**Stated goal A**:
In the essay on the passive voice, what form identifies a passive clause?
**Stated goal B**:
Copy out the essay on the passive voice from "There were riots" to "England last night.", word for word.
**Stated goal C**:
Continue the essay on the passive voice from the point where it ends.

**Text passage**:
Active and passive are the two official voices of English sentence structure. A third is expleted when Flesch metrics deem that of the sentences I write (in an article about passive sentences) only 10 per cent may be expressed passively. A fourth is muttered when writing experts tell me that in almost every genre, it’s easier to read a sentence where a subject actively verbs an object.

An active voice, it is said, lends itself well to informality, spontaneity, fluidity, immediacy, intimacy and, basically, whatever fusty isn’t. Listen, active voicers, you hog most of the writing space online and, if amplification for your writing style were needed, you have an ally in George Orwell’s oft-echoed one-liner in Politics and the English Language (an essay that fails readability checks with its 20 per cent passive clause saturation). What say we hear it for the passive voice?

Passive resistance

We can identify a passive clause by its form: subject + auxiliary (be or get) + past participle. That said, perhaps this accepted structure needs rethinking. (Geoffrey Pullum, I did that just for you.)

If you’ve read Fear and Loathing of the English Passive, you’ll know that a bare passive (‘that said’) doesn’t take an auxiliary verb, and a concealed passive (‘needs rethinking’) uses a gerund-participle; these phrases don’t align with the conventional structure, do they? So if the form of the passive voice isn’t as rigid as we have been taught, perhaps our understanding of what happens in a passive clause also needs revisiting.

I have read 23 explanations of the role played by each element in a passive clause. All the grammar bloggers concur that a passive subject is the recipient of the action of a verb. Pullum, who has unpacked considerably more of ‘the thousands of mutually plagiarizing bad descriptions of the passive construction’, finds that talking about a verb in terms of receipt and delivery isn’t always accurate. Not all passive subjects receive action in the way we might think.

If I were to say: ‘it is alleged by writers that passive sentences are clunky’, Pullum would point out that there isn’t actually any action being received by the dummy pronoun in my sentence. And again, in a passive construction such as ‘not much is known about …’, can we really say that the determiner (not much) receives the action of the verb?

When rules are excepted

There is a difference between the passive and the past simple: the phrase ‘there is’ isn’t it. No such distinction is made in this BBC style advice.

The active voice will help to give your scripts some vitality and life. It can also make a weak sentence more emphatic and give it greater impact. Compare these examples. The first is in the passive; the second active:

There were riots in several towns in Northern England last night, in which police clashed with stone-throwing youths.

Youths throwing stones clashed with police during riots in several towns in Northern England last night.

The subject of an active clause doesn’t always make a good agent. The active-to-passive process requires a little more input than switching places. If you want to flip from active voice to passive, watch out for semantic inequivalence in sentences using a negative verb.

**Provided material**:
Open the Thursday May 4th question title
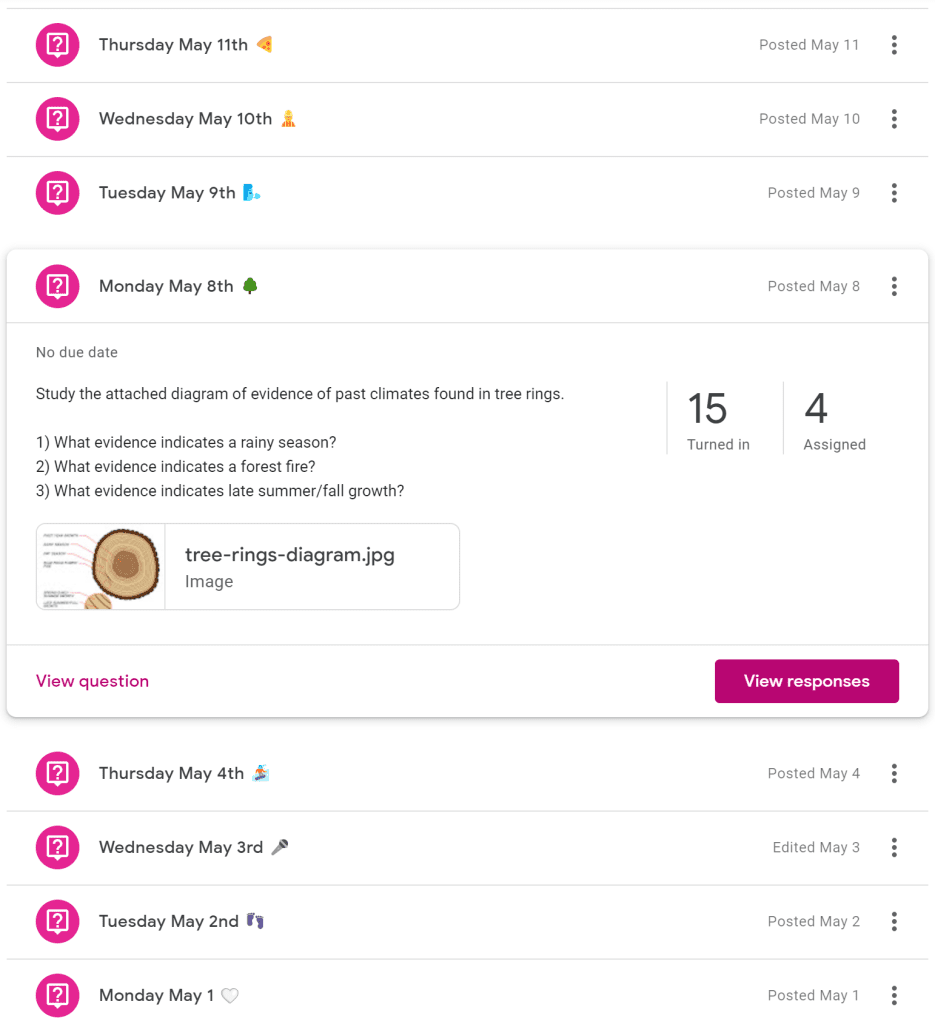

**Task response A**:
Subject + auxiliary (be or get) + past participle.

**Task response B**:
There were riots in several towns in Northern England last night, in which police clashed with stone-throwing youths.

Youths throwing stones clashed with police during riots in several towns in Northern England last night.

**Task response C**:
Many people don’t speak English.

English is not spoken by many people.

That ‘rule’ about intransitive verbs not forming the passive … To a point, fair enough: ‘Jane laughs’ doesn’t invert well (‘is laughed Jane’). But as soon as she is supplied with a suitable preposition and indirect object, everybody can be laughed at by Jane. However, very few grammar blogs warn that not all transitive verbs can be passivised. They rarely highlight glitchy verbs like ‘concern’ and ‘have’.

The report concerns people I know.

People I know are concerned by the report.

You have a lovely garden.

A lovely garden is had by you.

It’s not you

Readability, I have to come clean. My passive apologia is a temporary affectation; I was beguiled by the silver-tongued deliberations of eminent linguists. Can you blame me for wanting in on Pullum’s ‘transformational generative syntactic discussions’? If you must know, the thing I like most about the passive is the word itself – the etymologically unsound lovechild of pacifist and passionate. Culpa mostly mea for this transgression, but if you’d only met me halfway I might have parsed less (ugh, those phrase markers!) and written better.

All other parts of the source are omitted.